If the $R_k$ are your only optimization variables, then the constraint
$$
\exp \left[ - (2^{{R}_k } -1) \left(\frac{\tilde{Z} g_{k} p_{\max} + \sigma^2}{g_{pu} p_{pu}} \right) \right] \leq q
$$
is equivalent to
$$
- (2^{{R}_k } -1) \left(\frac{\tilde{Z} g_{k} p_{\max} + \sigma^2}{g_{pu} p_{pu}} \right) \leq \ln q
$$
which is equivalent to
$$
(2^{{R}_k } -1)
\leq
-(\ln q)
\left(\frac{g_{pu} p_{pu}}{\tilde{Z} g_{k} p_{\max} + \sigma^2} \right)
$$
which is equivalent to
$$
2^{{R}_k }
\leq
-(\ln q)
\left(\frac{g_{pu} p_{pu}}{\tilde{Z} g_{k} p_{\max} + \sigma^2} \right)+1
$$
which is equivalent to
$$
{R}_k
\leq
\log_2
\left\{
-(\ln q)
\left(\frac{g_{pu} p_{pu}}{\tilde{Z} g_{k} p_{\max} + \sigma^2} \right)+1\right\}.
$$
This is a linear constraint, and your objective function is already linear.

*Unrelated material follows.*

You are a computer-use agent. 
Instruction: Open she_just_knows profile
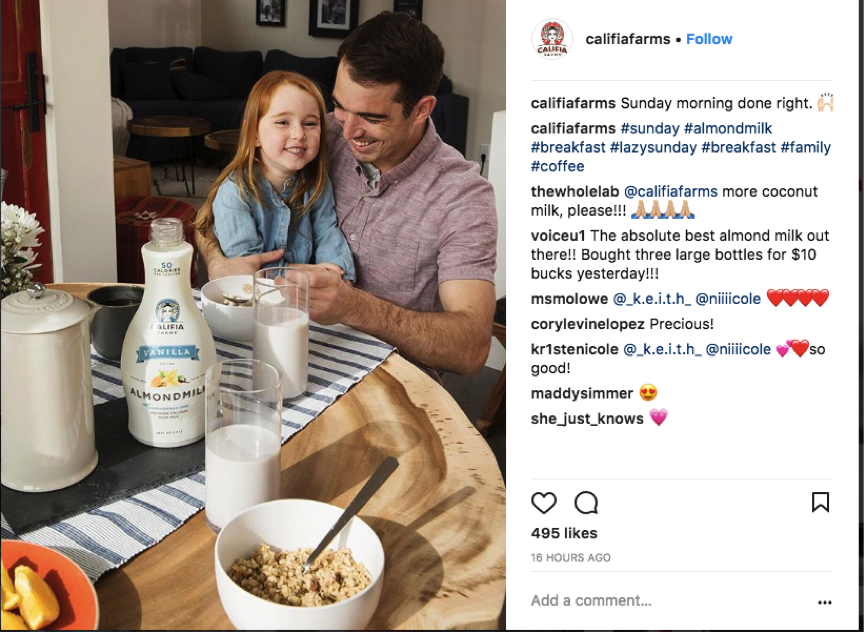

So you ended with a standard linear program, for which there is plenty of software (and if you don't want to use any of that, plenty of simple to implement methods).
The transformation above shows an important principle: one can often transform complicated-looking problems into much simpler problems if one just looks at them closely enough.